*** Opening Data to use ***

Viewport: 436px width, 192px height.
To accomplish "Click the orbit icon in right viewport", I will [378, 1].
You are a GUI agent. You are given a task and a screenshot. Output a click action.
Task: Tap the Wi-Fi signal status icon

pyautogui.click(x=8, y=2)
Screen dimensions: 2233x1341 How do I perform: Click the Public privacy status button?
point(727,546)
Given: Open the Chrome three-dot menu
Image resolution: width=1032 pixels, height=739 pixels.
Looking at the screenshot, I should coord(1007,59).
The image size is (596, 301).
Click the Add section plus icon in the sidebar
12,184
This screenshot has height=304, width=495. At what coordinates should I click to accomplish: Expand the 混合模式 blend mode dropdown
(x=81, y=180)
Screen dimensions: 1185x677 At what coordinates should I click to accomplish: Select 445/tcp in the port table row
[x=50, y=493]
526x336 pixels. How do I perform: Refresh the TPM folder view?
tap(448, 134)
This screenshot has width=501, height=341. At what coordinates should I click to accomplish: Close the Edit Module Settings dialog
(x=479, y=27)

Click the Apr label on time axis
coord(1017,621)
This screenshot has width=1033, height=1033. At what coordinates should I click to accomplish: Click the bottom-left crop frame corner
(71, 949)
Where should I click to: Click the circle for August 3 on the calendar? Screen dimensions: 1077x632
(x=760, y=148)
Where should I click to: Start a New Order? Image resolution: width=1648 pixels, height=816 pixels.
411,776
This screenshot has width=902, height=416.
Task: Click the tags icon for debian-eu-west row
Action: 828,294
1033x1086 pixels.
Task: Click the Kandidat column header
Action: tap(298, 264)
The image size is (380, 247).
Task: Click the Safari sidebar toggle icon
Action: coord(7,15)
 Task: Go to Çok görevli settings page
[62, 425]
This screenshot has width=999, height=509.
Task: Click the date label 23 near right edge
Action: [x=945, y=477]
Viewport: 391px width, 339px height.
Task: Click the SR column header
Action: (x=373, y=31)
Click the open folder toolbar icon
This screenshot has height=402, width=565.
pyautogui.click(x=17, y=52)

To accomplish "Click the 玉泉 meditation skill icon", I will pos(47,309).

*** Closing Data to use ***

* **Task details**
Reproduce exactly the line containing "Task: Go to Çok görevli settings page" and every line after it through the end of the records above, and nothing else.

* **Exercise response**
 Task: Go to Çok görevli settings page
[62, 425]
This screenshot has width=999, height=509.
Task: Click the date label 23 near right edge
Action: [x=945, y=477]
Viewport: 391px width, 339px height.
Task: Click the SR column header
Action: (x=373, y=31)
Click the open folder toolbar icon
This screenshot has height=402, width=565.
pyautogui.click(x=17, y=52)

To accomplish "Click the 玉泉 meditation skill icon", I will pos(47,309).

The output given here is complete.